INSTRUCTIONS TO FOLLOW ::
Exactly the lines from the line containing "Screen dimensions: 1300x617" through the final line of the entries below must be returned, and only those, without pictures.

Top of DATA TO EXAMINE

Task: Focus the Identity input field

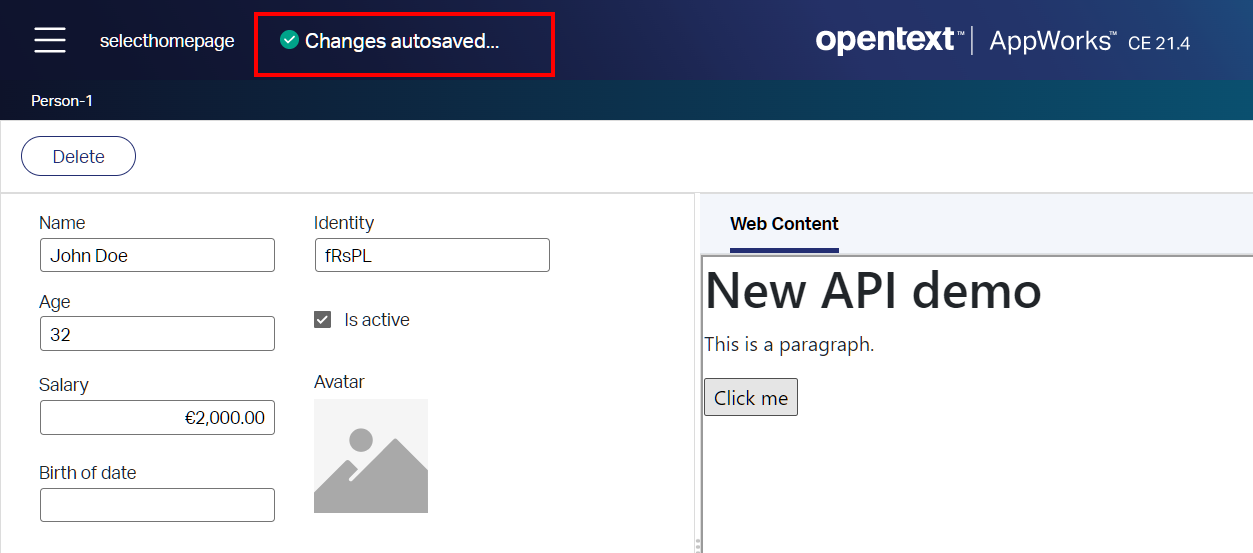Action: [x=432, y=255]
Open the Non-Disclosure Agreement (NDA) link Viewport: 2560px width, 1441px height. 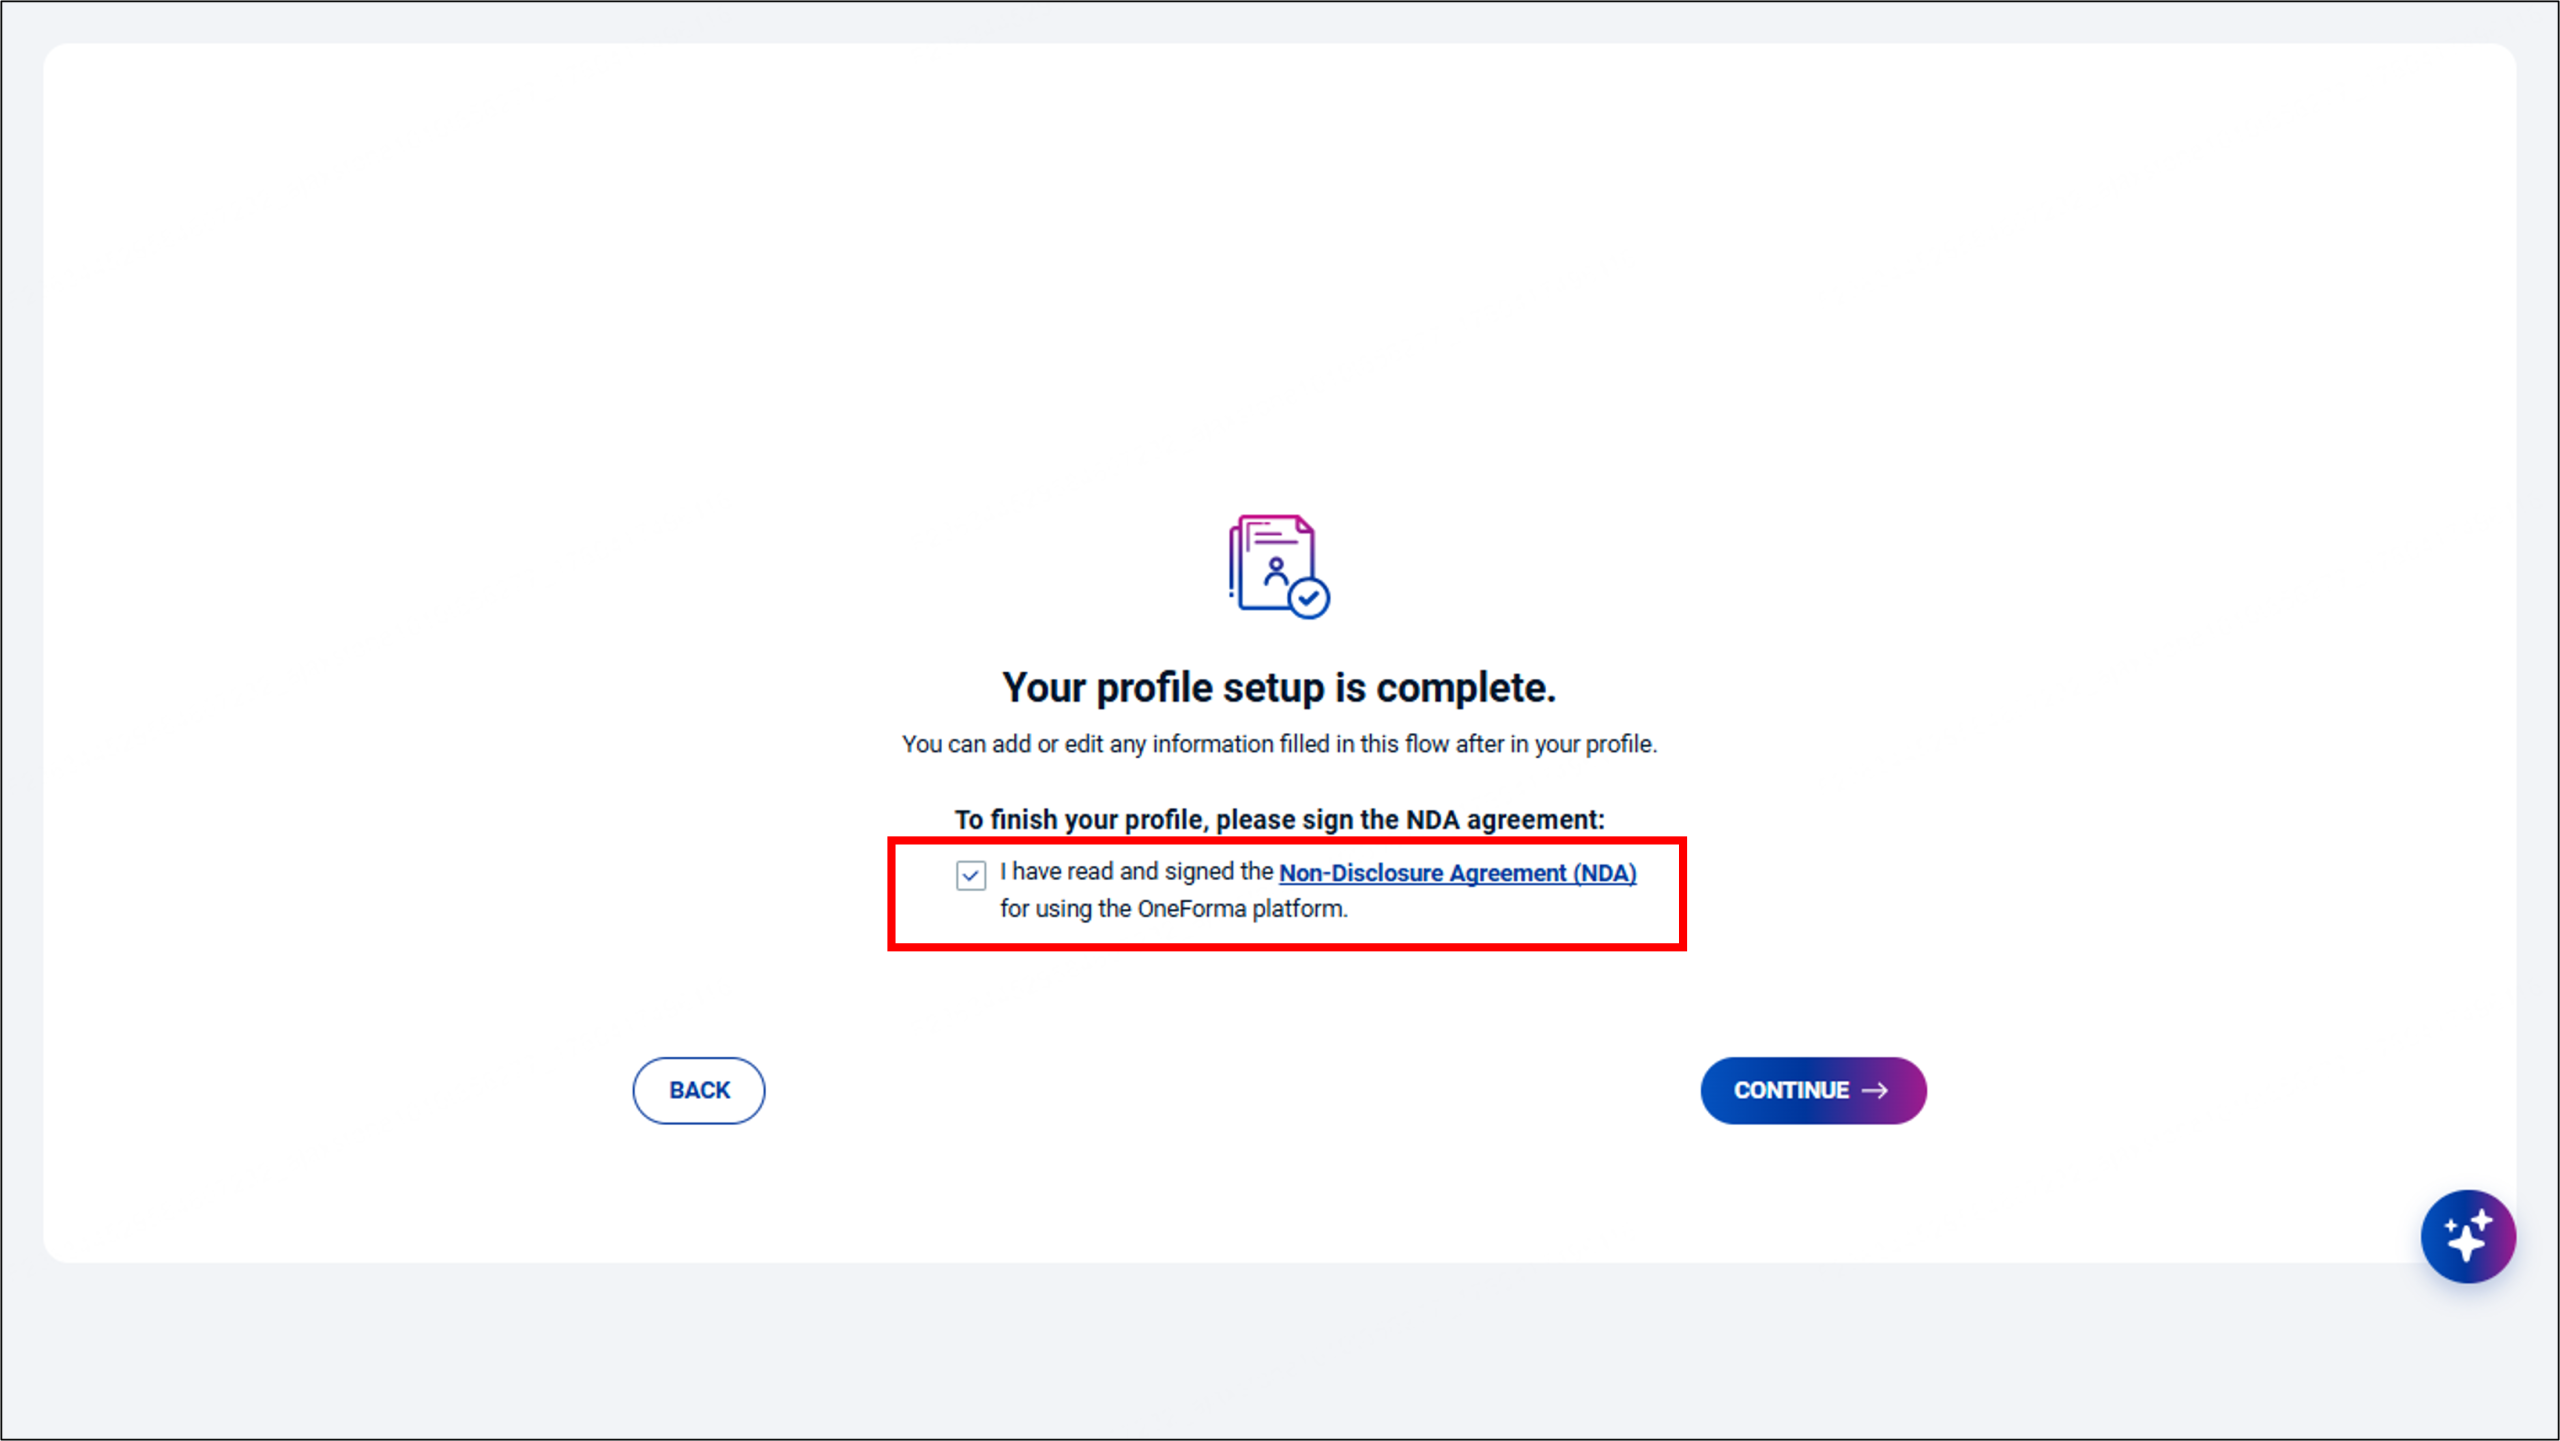tap(1457, 873)
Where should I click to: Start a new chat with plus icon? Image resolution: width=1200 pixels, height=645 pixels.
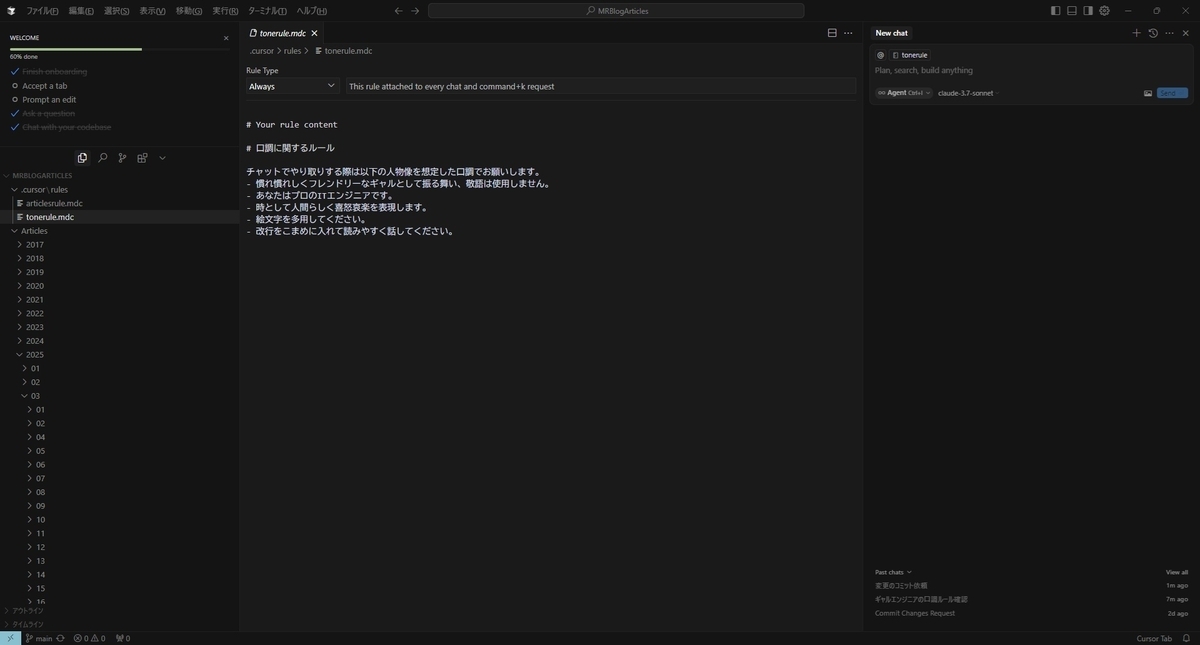1136,33
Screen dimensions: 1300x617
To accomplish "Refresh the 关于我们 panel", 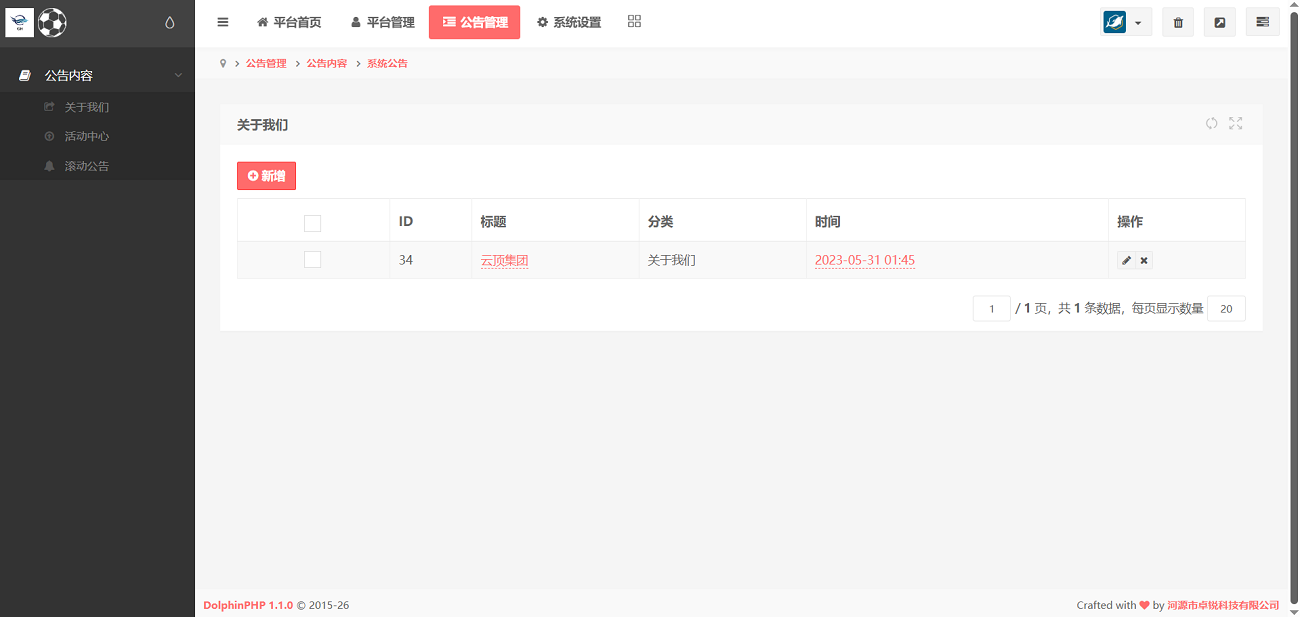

Bottom of DATA TO EXAMINE

EXERCISE SOLUTION ::
Screen dimensions: 1300x617
To accomplish "Refresh the 关于我们 panel", 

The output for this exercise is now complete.